(Your task):
Transcribe the lines exactly as they stand, beginning at the line that contains "Given: Click the grayed" and stopping after the line that contains "[x=28, y=70]".
──────────────────────────────
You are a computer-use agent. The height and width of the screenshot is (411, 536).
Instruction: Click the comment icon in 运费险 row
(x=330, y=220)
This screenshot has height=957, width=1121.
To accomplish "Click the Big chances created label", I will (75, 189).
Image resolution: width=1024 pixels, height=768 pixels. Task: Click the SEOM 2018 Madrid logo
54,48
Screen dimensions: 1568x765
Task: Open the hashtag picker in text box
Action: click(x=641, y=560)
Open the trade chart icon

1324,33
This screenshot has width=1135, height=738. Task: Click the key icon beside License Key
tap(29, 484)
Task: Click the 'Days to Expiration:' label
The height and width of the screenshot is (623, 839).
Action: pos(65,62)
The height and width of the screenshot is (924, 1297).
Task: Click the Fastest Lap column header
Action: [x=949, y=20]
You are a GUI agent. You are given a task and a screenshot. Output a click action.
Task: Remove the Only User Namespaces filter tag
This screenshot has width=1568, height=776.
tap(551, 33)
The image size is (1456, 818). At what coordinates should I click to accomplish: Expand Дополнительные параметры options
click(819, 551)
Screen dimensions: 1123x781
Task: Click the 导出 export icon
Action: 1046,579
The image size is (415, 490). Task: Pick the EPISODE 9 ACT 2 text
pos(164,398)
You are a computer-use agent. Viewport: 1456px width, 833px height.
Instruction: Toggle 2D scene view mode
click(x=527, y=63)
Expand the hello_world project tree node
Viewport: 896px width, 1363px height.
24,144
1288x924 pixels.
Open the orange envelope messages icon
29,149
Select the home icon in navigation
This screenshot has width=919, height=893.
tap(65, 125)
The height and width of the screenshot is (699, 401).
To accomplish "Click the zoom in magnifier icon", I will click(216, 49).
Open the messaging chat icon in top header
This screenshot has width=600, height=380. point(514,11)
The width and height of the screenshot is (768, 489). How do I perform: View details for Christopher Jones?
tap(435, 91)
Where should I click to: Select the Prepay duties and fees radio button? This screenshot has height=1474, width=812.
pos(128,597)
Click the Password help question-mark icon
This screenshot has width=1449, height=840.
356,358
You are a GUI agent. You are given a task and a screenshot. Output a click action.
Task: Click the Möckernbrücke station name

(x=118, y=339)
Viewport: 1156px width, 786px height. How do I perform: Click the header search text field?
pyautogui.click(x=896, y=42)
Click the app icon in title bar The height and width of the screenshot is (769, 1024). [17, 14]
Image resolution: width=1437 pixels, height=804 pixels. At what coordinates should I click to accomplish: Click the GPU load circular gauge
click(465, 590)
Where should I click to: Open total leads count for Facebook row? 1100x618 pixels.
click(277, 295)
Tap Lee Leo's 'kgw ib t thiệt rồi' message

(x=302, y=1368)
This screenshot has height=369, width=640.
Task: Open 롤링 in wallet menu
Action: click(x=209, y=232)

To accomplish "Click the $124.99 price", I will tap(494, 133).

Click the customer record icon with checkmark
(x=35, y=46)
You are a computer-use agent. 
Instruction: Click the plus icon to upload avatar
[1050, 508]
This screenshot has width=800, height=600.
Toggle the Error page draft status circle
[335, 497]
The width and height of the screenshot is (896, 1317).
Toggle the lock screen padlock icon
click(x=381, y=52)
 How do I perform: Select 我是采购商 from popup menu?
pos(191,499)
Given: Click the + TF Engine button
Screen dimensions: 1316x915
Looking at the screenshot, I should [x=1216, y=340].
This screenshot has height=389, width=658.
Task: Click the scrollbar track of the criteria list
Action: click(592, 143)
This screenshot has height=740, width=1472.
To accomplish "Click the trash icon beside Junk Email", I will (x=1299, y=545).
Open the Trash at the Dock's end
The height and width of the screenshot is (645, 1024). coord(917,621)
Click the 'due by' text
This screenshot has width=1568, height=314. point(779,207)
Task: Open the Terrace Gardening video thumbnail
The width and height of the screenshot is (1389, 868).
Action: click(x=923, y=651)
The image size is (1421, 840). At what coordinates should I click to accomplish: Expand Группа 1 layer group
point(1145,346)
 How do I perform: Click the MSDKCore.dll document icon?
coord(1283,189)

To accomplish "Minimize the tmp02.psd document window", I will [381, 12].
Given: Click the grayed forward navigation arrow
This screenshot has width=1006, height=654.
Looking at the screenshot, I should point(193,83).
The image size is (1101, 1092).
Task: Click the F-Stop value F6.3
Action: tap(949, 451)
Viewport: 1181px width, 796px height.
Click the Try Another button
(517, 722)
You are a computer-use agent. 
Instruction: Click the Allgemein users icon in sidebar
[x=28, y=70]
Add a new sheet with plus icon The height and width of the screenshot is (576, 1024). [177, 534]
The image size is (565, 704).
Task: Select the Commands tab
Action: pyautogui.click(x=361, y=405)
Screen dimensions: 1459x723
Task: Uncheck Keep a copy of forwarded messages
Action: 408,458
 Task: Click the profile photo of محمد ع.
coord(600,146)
──────────────────────────────
(The solution):
Given: Click the grayed forward navigation arrow
This screenshot has width=1006, height=654.
Looking at the screenshot, I should point(193,83).
The image size is (1101, 1092).
Task: Click the F-Stop value F6.3
Action: tap(949, 451)
Viewport: 1181px width, 796px height.
Click the Try Another button
(517, 722)
You are a computer-use agent. 
Instruction: Click the Allgemein users icon in sidebar
[x=28, y=70]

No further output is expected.